Monday, October 17, 2011 - Lecture Hall, 3:30 PM
Jean-Philippe Combe, Bear Fight Institute
Saga in the quest for characterization of water on the Moon: A hot and rough challenge in the near-infrared.

From reflectance spectroscopy, we know that water and hydroxyl exist on the Moon (Pieters et al., 2009; Clark et al., 2009; Sunshine et al. 2009). The origin of the water could be from the formation of the Moon, delivered later by comets, or form continually by proton implantation from the solar wind. Each is a different sort of water, and all could exist. How much, and what kind?

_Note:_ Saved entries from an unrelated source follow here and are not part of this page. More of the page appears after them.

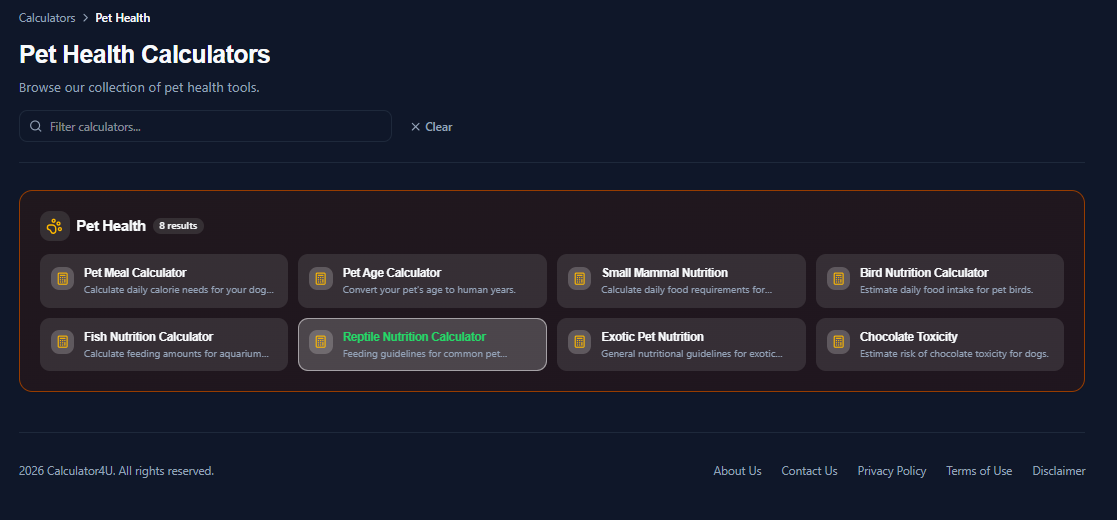Click the Pet Meal Calculator card icon
The width and height of the screenshot is (1117, 520).
click(x=63, y=279)
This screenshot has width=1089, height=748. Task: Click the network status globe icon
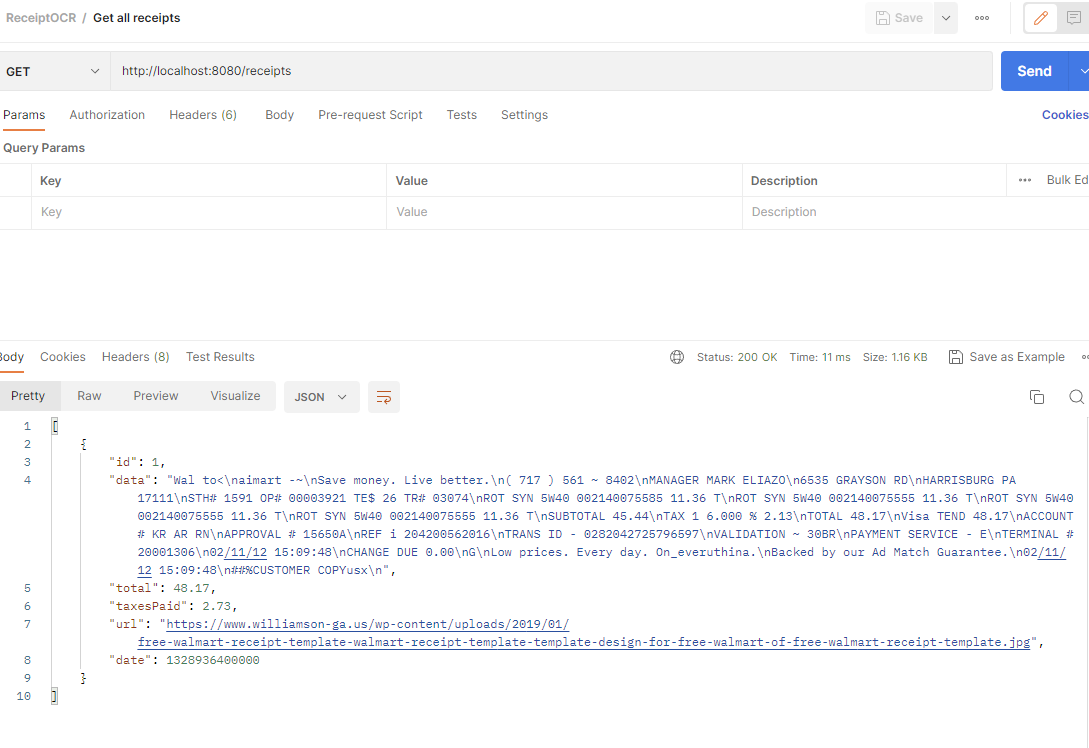click(x=677, y=357)
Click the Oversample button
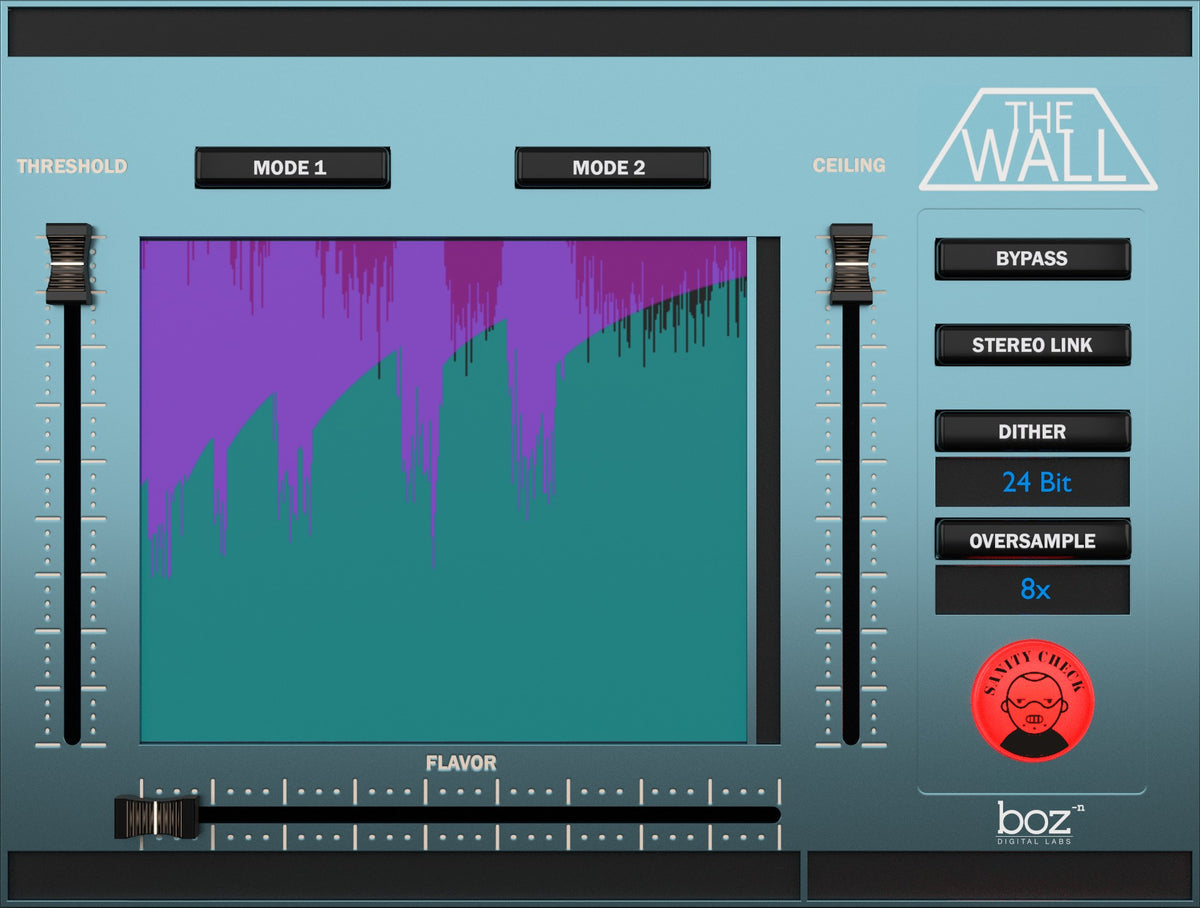 [x=1032, y=541]
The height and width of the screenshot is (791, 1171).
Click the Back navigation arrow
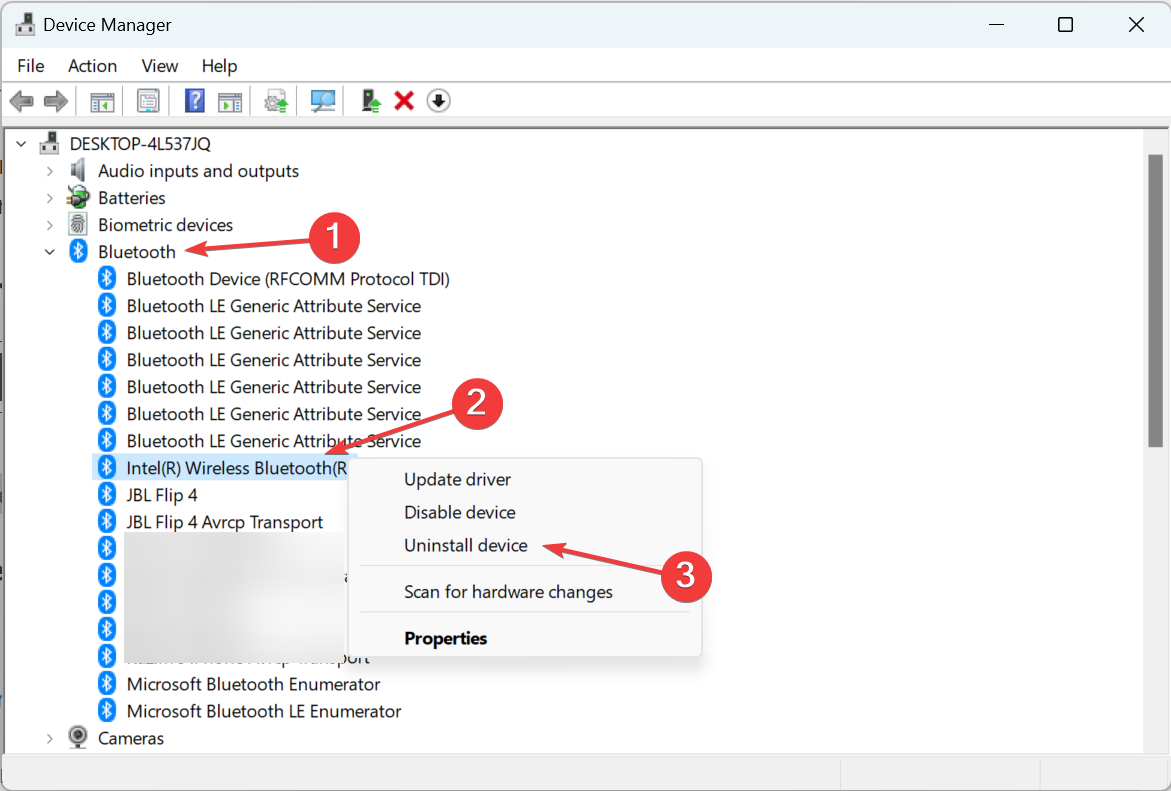point(22,100)
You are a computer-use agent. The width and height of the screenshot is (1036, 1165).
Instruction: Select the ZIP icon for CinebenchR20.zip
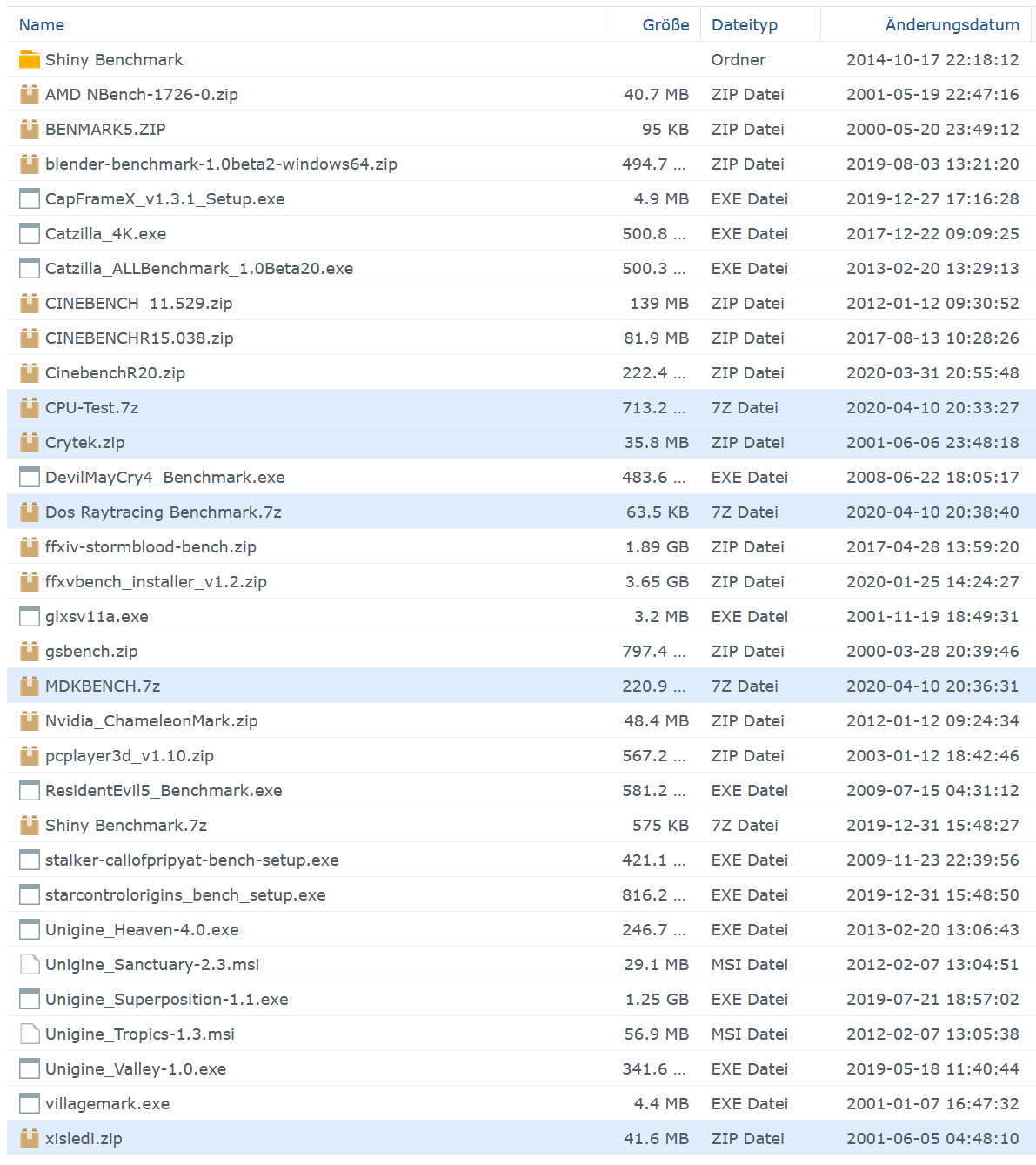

That is the question that motivates mapping and monitoring temporal variations of spectral absorption bands near 3 µm as from data acquired by the Moon Mineralogy Mapper (M3) on Chandrayaan-1. However, we need to get around a catch-22: Thermal emission interferes with the shape of reflectance spectra near 3 µm, and the water in the lunar soil absorbs some of the radiation needed to estimate the thermal emission from the spectra. The solution: An independent estimate of the temperature using Lunar Reconnaissance Orbiter's Diviner data. However, thermal emission spectra are complex enough to cause an uncertainty of 40 K from calculations based on thermal infrared data. Subsequently, the topography must be known at high spatial resolution in order to account for multiple reflections from a rough surface. Within a single M3 pixel there are illuminated, hot components and shaded, cold components that result in a broad distribution of temperatures, and multiple reflections that influence the apparent absorption strengths in non-linear ways. Models of planetary surface roughness exist, however, and one of them has been validated in the thermal infrared using Diviner data (Bandfield et al., 2011). We are now using that model to predict the brightness temperature of the Moon as a function of wavelength, lunar local time of day, and albedo. We are looking towards the end of the saga for the characterization of water on the Moon: Are we there, yet?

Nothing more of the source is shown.